# Homework Help: Norm of a vector

1. Mar 24, 2009

### physguy09

Ok, so I have no idea how to take the norm of a vector composed of two vectors. I have
$$\vec{q}$$=$$\vec{pi}$$ - $$\vec{pf}$$

we are given:
|$$\vec{pi}$$|=|$$\vec{pf}$$|=|$$\vec{p}$$|

so i know that
|$$\vec{q}$$| $$\neq$$ 0, that would be too easy, and it doesn't make sense.

now, is the following right? it just doesn't seem to be

|$$\vec{q}$$|=$$\sqrt{2}$$*|$$\vec{p}$$|

2. Mar 24, 2009

### CompuChip

You can try working it out explicitly through the inner product.
Note that
$$|\vec q|^2 = \vec q \cdot \vec q$$
so
$$(\vec p_i - \vec p_f) \cdot (\vec p_i - \vec p_f) = \ldots?$$

3. Mar 24, 2009

### physguy09

ok so that gets me |$$\vec{q}$$|=$$\sqrt{|\vec{p_{i}^2}|+|\vec{p_{f}^2}|}$$,
would that then be $$\sqrt{2}$$p?

4. Mar 24, 2009

### Tom Mattson

Staff Emeritus
No, it doesn't get you that. Not unless $p_i$ is orthogonal to $p_f$, and the problem statement (as you gave it) doesn't say that.

5. Mar 24, 2009

### CompuChip

Please stop guessing and work it out properly.

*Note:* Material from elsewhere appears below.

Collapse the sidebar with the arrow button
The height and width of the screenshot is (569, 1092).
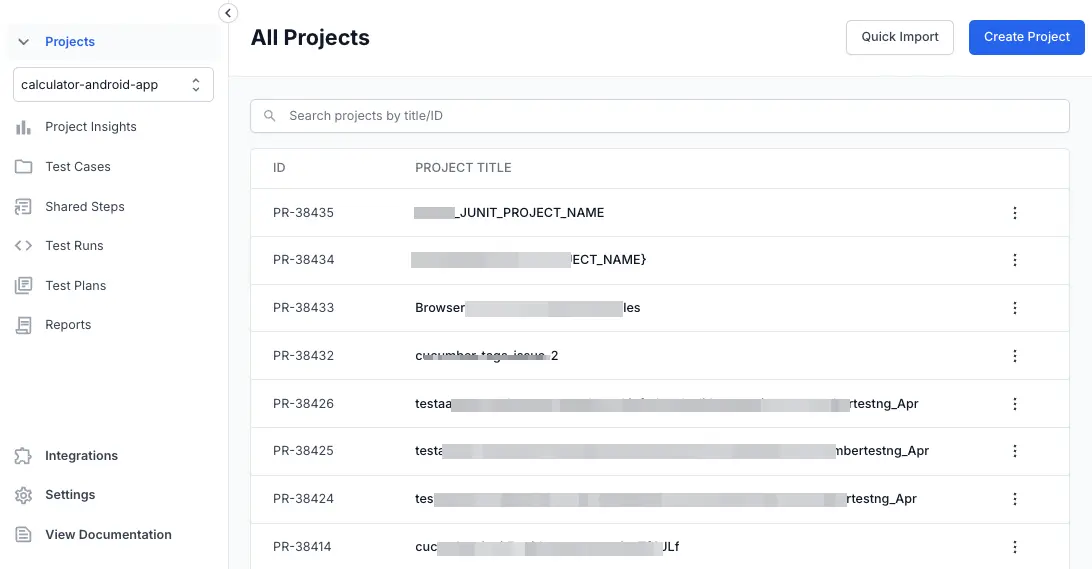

$$(\vec p_i - \vec p_f) \cdot (\vec p_i - \vec p_f) = (\vec p_i - \vec p_f) \cdot \vec p_i - (\vec p_i - \vec p_f) \cdot \vec p_f = \vec p_i \cdot \vec p_i + \cdots$$

6. Mar 24, 2009

### physguy09

not guessing, just not typing it out entirely. i wrongly assumed pi and pf were orthogonal, but i was trying to make use of the fact that
|p|=|pi|= |pf|.

i know |q|=$$\sqrt{\vec{p_{i}^2} + \vec{p_{f}^2 }-2*\vec{p_i}*\vec{p_f}}$$

but i know |p|=|pi|= |pf|, so |p|$$^2$$ must equal |p|2=|pi|2 = |pf|2, hence, possibly with faulty reasoning,
|q|=$$\sqrt{2*p^2-2*\vec{p_i}*\vec{p_f}}$$

7. Mar 24, 2009

### CompuChip

You are getting closer, it's just not entirely clear to me what
$2 * \vec p_i * \vec p_f$
means. In particular, what do the asterisks mean?

After clearing that up, can you write that expression in terms of p as well?

8. Mar 24, 2009

### physguy09

apologies, I began to get sloppy, as I'm still trying to get used to Latex, it should be
|q|=$$\sqrt{2 p^2-2 \vec{p_i}\cdot\vec{p_f}}$$. I would not know how to write it out in terms of p, and it might be useless in this case, as we are supposed to plug in a known value for p. $$\vec{q}$$ was mainly momentum transfer, and we were given that for this case $$\vec{q} = \vec{p_i} - \vec{p_f}$$. i already turned in the assignment, just wanted to reach the answer for the sake of learning.

9. Mar 25, 2009

### CompuChip

Yes, at first you will work more slowly when you have to do the math and learn how to write it out in $\LaTeX$ - compliments for doing it anyway :)

What I was hinting at was to define $\theta$ as the angle between the ingoing and outgoing momentum, and writing
$$\vec p_i \cdot \vec p_f = |\vec p_i| |\vec p_f| \cos\theta = 2 |\vec p| \cos\theta$$.

Then you can take $\sqrt{2}p$ outside the square root, if you want to write it more beautifully.